"""

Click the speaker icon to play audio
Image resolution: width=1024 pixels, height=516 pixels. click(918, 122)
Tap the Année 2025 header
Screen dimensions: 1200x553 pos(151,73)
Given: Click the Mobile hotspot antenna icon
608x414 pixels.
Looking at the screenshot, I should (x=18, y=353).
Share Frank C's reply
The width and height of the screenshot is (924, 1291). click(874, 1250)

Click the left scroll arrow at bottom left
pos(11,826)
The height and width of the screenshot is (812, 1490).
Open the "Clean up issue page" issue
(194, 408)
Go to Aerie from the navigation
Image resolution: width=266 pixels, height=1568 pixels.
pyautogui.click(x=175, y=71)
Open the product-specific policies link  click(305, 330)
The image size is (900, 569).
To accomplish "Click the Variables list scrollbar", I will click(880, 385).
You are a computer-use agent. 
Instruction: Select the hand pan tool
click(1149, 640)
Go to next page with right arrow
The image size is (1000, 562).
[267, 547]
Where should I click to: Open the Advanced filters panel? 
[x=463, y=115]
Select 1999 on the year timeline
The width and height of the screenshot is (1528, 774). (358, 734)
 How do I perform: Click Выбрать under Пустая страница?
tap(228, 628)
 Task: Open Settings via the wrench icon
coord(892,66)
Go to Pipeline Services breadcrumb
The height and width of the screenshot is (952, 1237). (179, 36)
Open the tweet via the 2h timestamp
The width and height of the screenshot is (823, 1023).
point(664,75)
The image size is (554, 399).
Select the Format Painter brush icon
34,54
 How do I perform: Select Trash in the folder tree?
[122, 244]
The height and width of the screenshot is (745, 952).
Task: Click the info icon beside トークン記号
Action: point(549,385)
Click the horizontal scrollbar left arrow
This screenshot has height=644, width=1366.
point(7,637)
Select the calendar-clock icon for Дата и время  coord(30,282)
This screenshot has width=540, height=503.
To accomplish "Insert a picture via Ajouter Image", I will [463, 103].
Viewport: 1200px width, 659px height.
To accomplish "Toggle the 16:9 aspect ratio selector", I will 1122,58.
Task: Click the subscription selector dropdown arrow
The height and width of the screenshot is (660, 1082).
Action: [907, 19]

"""

TASK DESCRIPTION: Write out only the lines from the one containing "Select 1999 on the year timeline" through the end of the listing above, exactly as they stand.

RESPONSE TO THIS EXERCISE:
Select 1999 on the year timeline
The width and height of the screenshot is (1528, 774). (358, 734)
 How do I perform: Click Выбрать under Пустая страница?
tap(228, 628)
 Task: Open Settings via the wrench icon
coord(892,66)
Go to Pipeline Services breadcrumb
The height and width of the screenshot is (952, 1237). (179, 36)
Open the tweet via the 2h timestamp
The width and height of the screenshot is (823, 1023).
point(664,75)
The image size is (554, 399).
Select the Format Painter brush icon
34,54
 How do I perform: Select Trash in the folder tree?
[122, 244]
The height and width of the screenshot is (745, 952).
Task: Click the info icon beside トークン記号
Action: point(549,385)
Click the horizontal scrollbar left arrow
This screenshot has height=644, width=1366.
point(7,637)
Select the calendar-clock icon for Дата и время  coord(30,282)
This screenshot has width=540, height=503.
To accomplish "Insert a picture via Ajouter Image", I will [463, 103].
Viewport: 1200px width, 659px height.
To accomplish "Toggle the 16:9 aspect ratio selector", I will 1122,58.
Task: Click the subscription selector dropdown arrow
The height and width of the screenshot is (660, 1082).
Action: [907, 19]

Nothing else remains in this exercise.